--- MATERIAL SHOWN Enclosed Below ---

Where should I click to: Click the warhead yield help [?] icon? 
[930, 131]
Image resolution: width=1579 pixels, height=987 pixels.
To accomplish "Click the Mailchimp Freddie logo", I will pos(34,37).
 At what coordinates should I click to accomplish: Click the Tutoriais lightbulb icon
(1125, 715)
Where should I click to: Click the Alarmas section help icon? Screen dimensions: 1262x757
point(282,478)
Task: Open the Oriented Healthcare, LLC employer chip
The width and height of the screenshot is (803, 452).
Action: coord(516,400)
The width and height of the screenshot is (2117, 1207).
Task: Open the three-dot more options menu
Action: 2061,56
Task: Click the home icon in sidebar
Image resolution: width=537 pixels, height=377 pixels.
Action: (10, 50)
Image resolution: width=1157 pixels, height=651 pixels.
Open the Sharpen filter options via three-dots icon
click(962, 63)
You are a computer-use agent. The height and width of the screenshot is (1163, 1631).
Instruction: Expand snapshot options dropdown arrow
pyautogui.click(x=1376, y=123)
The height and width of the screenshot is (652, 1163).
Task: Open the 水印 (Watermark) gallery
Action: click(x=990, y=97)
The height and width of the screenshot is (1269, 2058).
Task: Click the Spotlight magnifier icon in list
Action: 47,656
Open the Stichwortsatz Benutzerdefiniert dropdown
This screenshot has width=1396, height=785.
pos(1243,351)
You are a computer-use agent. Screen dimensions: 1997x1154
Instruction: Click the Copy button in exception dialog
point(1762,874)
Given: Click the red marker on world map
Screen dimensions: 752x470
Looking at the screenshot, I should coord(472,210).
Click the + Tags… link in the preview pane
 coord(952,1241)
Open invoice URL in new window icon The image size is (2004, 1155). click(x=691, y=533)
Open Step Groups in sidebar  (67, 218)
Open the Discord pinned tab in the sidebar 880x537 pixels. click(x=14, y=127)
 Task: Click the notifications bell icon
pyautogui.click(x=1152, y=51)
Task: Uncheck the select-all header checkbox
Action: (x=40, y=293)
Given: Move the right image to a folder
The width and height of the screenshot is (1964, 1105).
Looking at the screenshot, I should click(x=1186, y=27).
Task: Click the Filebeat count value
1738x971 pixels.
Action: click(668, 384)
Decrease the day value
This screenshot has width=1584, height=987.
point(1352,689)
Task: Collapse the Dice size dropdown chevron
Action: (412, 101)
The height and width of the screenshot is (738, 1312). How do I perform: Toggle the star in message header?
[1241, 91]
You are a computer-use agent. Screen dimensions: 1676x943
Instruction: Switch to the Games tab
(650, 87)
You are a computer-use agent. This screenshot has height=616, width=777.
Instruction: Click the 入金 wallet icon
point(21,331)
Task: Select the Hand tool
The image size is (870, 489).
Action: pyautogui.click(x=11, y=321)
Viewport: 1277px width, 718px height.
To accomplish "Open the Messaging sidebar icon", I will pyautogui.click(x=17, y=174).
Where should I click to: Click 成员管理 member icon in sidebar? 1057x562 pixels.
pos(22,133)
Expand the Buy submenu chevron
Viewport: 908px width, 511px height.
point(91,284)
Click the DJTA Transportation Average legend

--- End of Enclosed MATERIAL SHOWN ---

Reproduce all of the listing, exactly as given.

Where should I click to: Click the warhead yield help [?] icon? 
[930, 131]
Image resolution: width=1579 pixels, height=987 pixels.
To accomplish "Click the Mailchimp Freddie logo", I will pos(34,37).
 At what coordinates should I click to accomplish: Click the Tutoriais lightbulb icon
(1125, 715)
Where should I click to: Click the Alarmas section help icon? Screen dimensions: 1262x757
point(282,478)
Task: Open the Oriented Healthcare, LLC employer chip
The width and height of the screenshot is (803, 452).
Action: coord(516,400)
The width and height of the screenshot is (2117, 1207).
Task: Open the three-dot more options menu
Action: 2061,56
Task: Click the home icon in sidebar
Image resolution: width=537 pixels, height=377 pixels.
Action: (10, 50)
Image resolution: width=1157 pixels, height=651 pixels.
Open the Sharpen filter options via three-dots icon
click(962, 63)
You are a computer-use agent. The height and width of the screenshot is (1163, 1631).
Instruction: Expand snapshot options dropdown arrow
pyautogui.click(x=1376, y=123)
The height and width of the screenshot is (652, 1163).
Task: Open the 水印 (Watermark) gallery
Action: click(x=990, y=97)
The height and width of the screenshot is (1269, 2058).
Task: Click the Spotlight magnifier icon in list
Action: 47,656
Open the Stichwortsatz Benutzerdefiniert dropdown
This screenshot has width=1396, height=785.
pos(1243,351)
You are a computer-use agent. Screen dimensions: 1997x1154
Instruction: Click the Copy button in exception dialog
point(1762,874)
Given: Click the red marker on world map
Screen dimensions: 752x470
Looking at the screenshot, I should coord(472,210).
Click the + Tags… link in the preview pane
 coord(952,1241)
Open invoice URL in new window icon The image size is (2004, 1155). click(x=691, y=533)
Open Step Groups in sidebar  (67, 218)
Open the Discord pinned tab in the sidebar 880x537 pixels. click(x=14, y=127)
 Task: Click the notifications bell icon
pyautogui.click(x=1152, y=51)
Task: Uncheck the select-all header checkbox
Action: (x=40, y=293)
Given: Move the right image to a folder
The width and height of the screenshot is (1964, 1105).
Looking at the screenshot, I should click(x=1186, y=27).
Task: Click the Filebeat count value
1738x971 pixels.
Action: click(668, 384)
Decrease the day value
This screenshot has width=1584, height=987.
point(1352,689)
Task: Collapse the Dice size dropdown chevron
Action: (412, 101)
The height and width of the screenshot is (738, 1312). How do I perform: Toggle the star in message header?
[1241, 91]
You are a computer-use agent. Screen dimensions: 1676x943
Instruction: Switch to the Games tab
(650, 87)
You are a computer-use agent. This screenshot has height=616, width=777.
Instruction: Click the 入金 wallet icon
point(21,331)
Task: Select the Hand tool
The image size is (870, 489).
Action: pyautogui.click(x=11, y=321)
Viewport: 1277px width, 718px height.
To accomplish "Open the Messaging sidebar icon", I will pyautogui.click(x=17, y=174).
Where should I click to: Click 成员管理 member icon in sidebar? 1057x562 pixels.
pos(22,133)
Expand the Buy submenu chevron
Viewport: 908px width, 511px height.
point(91,284)
Click the DJTA Transportation Average legend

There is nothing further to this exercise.